The NCSJ’s position was taken only three days before President Carter and Soviet President Leonid Brezhnev meet in Vienna this weekend for discussions which will include the questions of U.S. easing of the Jackson-Vanik provisions and the Soviet view of emigration. Emigration is now running at a rate of some 4000 Soviet Jews departing monthly, the highest on record.

The policy statement, which followed addresses today by Sens. Edward Kennedy (D. Mass.) John Heinz (R. Pa.), and Rep. Charles Vanik (D.O), took cognizance of the emigration flow, Jewish “Prisoners of Conscience,” the refusniks, the Jackson-Vanik Amendment itself, anti-Semitism in the Soviet Union, Jewish cultural and religious rights in the Soviet Union and the future of monitoring of Soviet human rights behavior.

The NCSJ, which embodies 38 American Jewish national groups, said it would closely monitor violations and will document them and present them to the Helsinki Commission in advance of the Helsinki conference in Madrid next year. The monitoring results also will be presented to the U.S. government and the American people. In addition, the statement said the NCSJ will expand efforts to “mobilize and involve every segment of this nation” in this campaign.

VISA REQUESTS EXCEED EXIT RATE

On emigration, the NCSJ said it recognizes the increased emigration and noted “we regard this as an important development which offers hope there may be a turning point in Soviet policy.” However, the NCSJ is “very concerned while Soviet Jews are being sent some 16,000 affidavits each month from Israel, the number permitted to leave does not correspond to the number wishing to leave.”

## DATASET EXTRACT

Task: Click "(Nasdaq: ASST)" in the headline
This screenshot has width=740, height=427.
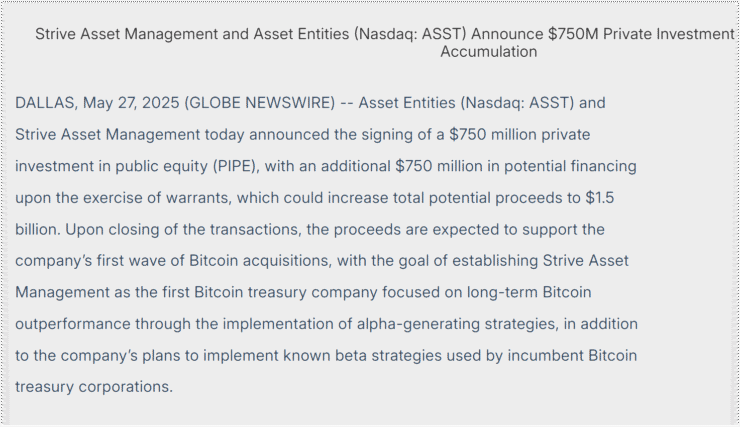Action: click(x=410, y=34)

## PROBLEMS TO WORK ON
1. In the article on Soviet Jewish emigration, how many American Jewish national groups does the NCSJ embody?
2. Condense the paragraph of the article on Soviet Jewish emigration that begins "The NCSJ, which embodies 38" into a short bulleted list that keeps its main facts.
3. Write a continuation of the article on Soviet Jewish emigration, starting right after its final sentence.

## PER-TASK ANSWERS
1. 38

2.
- The NCSJ represents 38 American Jewish national groups.
- It will closely monitor and document violations and present them to the Helsinki Commission before next year's Helsinki conference in Madrid.
- The monitoring results will also go to the U.S. government and the American people.
- It will expand efforts to "mobilize and involve every segment of this nation" in the campaign.

3.
Regarding Jackson-Vanik, the policy statement said the NCSJ believes the legislation “provides an adequate framework for encouraging further Soviet performance in the area of emigration and should not be modified.” However, it said, “should the rate of emigration continue to improve, should the Soviet government now free the remaining ‘Prisoners of Conscience’ and allow the refusniks and their families to emigrate and should President Carter receive the assurances that meet the test of the exiting waiver provisions of the law — including implementation of emigration procedures free from harassment — the USSR may receive the trade benefits it seeks on an annual basis as permitted by the law.” The policy statement, according to Los Angeles attorney Burton S. Levinson, the new NCSJ chairman, will serve as a guideline for the Jewish community in the months ahead once it is approved by the executive committee.

VANIK; KENNEDY CITED

Vanik, in his remarks, noted that the Jackson-Vanik Amendment was not designed to withhold trade between the U.S. and USSR and that the amendment’s waiver provision was meant to make trade conditional on acceptable Soviet performance. He received a silver kiddush cup from the Conference for his devotion to Soviet Jewry. Kennedy, who received a plaque for his friendship and actions, cautioned the NCSJ that a move two weeks ago in the Senate to restrict legal and illegal immigration into the U.S. was designed to affect Mexican emigration, but, he said, it could affect emigration from the Soviet Union and Eastern Europe.

Heinz said that at the Vienna summit, Carter “must make it clear” to Brezhnev that “America stands fully behind its policy on human rights and specifically that Mr. Brezhnev allow a larger number of Jews to emigrate. For the President to do less would make a mockery of his human rights policy.”